服の裾を掴んだはいいが、華奢な僕の身体は傾いた彼女の身体に引っ張られてそのままバランスを崩した。
「――っ」
周りにいただれもが息をのんだ。
結果的に、僕の行動はおせっかいで、それ以上にただの迷惑だった。
僕は彼女と共になって階段を転がり落ちた。
「つぅ……、あっ! 大丈夫?」
運悪く僕の下敷きになってしまった彼女を抱き起こした。
「はあ……、痛い……、」
痛みからか、彼女の息遣いは荒くなっていた。
「本当にごめん! 大丈夫? 歩ける?」
彼女は静かに笑顔で頷いた。無理して作ったかのようなその笑顔は痛々しかった。
「取りあえず保健室に行こう」
僕は彼女に肩を貸して保健室へ向かった。
「痛い……」
か細い声で彼女は呟いた。
「ごめん、痛む?」
俯く彼女の顔を覗き込んだ僕は違和感を覚えた。
彼女の顔は赤く蒸気していた。瞳は何故か恍惚とうるんでいた。それに合わせてか、息遣いはよく艶やかに聴こえた。

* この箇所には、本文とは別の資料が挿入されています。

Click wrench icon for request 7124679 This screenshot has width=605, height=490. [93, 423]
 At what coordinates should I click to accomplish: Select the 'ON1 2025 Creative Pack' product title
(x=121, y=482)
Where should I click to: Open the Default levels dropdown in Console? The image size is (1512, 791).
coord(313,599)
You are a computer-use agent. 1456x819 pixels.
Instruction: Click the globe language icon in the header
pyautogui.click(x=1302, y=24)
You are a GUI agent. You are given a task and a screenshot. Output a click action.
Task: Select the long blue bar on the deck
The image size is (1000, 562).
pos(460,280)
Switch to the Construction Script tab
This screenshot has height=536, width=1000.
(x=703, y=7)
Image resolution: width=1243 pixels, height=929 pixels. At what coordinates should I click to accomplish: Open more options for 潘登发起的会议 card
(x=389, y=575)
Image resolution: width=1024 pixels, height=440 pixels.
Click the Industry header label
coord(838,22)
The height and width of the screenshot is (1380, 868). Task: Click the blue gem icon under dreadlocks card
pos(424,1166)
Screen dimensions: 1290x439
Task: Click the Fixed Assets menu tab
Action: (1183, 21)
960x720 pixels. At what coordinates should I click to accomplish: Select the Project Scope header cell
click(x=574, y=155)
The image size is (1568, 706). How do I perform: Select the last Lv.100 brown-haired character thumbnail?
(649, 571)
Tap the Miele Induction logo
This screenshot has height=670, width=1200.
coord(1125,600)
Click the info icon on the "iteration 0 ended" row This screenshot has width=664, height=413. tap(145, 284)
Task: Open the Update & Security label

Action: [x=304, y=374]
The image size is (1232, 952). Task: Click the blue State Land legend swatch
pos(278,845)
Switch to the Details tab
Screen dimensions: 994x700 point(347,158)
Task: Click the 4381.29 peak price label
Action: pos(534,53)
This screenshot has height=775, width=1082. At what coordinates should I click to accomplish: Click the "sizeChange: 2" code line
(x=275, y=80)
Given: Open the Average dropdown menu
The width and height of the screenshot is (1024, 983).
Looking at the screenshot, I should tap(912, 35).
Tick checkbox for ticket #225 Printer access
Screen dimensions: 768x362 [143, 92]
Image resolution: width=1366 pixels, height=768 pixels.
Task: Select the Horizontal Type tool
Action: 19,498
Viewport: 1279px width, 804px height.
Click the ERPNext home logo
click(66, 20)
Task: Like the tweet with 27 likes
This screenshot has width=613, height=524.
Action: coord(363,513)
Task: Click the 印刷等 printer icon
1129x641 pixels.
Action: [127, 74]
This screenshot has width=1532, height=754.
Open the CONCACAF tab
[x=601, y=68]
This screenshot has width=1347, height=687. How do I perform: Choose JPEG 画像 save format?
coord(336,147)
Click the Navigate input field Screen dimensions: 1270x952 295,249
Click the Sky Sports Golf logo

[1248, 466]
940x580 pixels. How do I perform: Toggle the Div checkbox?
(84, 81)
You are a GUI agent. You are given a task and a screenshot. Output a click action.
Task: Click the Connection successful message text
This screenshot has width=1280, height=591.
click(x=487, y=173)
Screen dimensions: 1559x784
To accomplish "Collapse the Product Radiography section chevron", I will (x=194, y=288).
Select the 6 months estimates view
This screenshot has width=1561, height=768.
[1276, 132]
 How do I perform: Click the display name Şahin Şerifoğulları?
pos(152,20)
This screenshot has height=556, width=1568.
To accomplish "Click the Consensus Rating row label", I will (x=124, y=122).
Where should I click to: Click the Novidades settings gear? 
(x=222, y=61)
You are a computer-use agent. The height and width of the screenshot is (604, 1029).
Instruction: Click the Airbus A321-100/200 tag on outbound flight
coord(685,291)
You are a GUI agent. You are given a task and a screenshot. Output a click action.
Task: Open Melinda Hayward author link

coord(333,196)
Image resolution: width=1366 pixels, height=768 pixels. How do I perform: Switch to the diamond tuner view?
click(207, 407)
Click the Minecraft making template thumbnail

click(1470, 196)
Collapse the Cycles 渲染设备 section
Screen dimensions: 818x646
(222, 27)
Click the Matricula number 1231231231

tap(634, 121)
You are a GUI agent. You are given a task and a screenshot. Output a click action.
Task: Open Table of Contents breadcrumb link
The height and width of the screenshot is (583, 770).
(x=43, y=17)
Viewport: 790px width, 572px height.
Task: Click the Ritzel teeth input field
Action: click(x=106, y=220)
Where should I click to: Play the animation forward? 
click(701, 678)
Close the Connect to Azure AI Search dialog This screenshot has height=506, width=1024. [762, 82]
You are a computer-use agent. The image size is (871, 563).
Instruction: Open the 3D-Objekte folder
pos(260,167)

僕はつい、物珍しそうに彼女の顔を覗き込んでしまった。
「あ……」
僕の視線に気づいた彼女は、しまった、といった顔をして僕から離れた。
「あの、ごめん」
僕の方も何故か見てはいけないものを見てしまった気になって、つい謝ってしまった。
「あの……、もう大丈夫だから。じゃ!」
彼女はそう言って、階段から転げ落ちた後とは思えないくらいに颯爽と走り去っていった。
僕はただ一人呆然と廊下に立って彼女を見送った。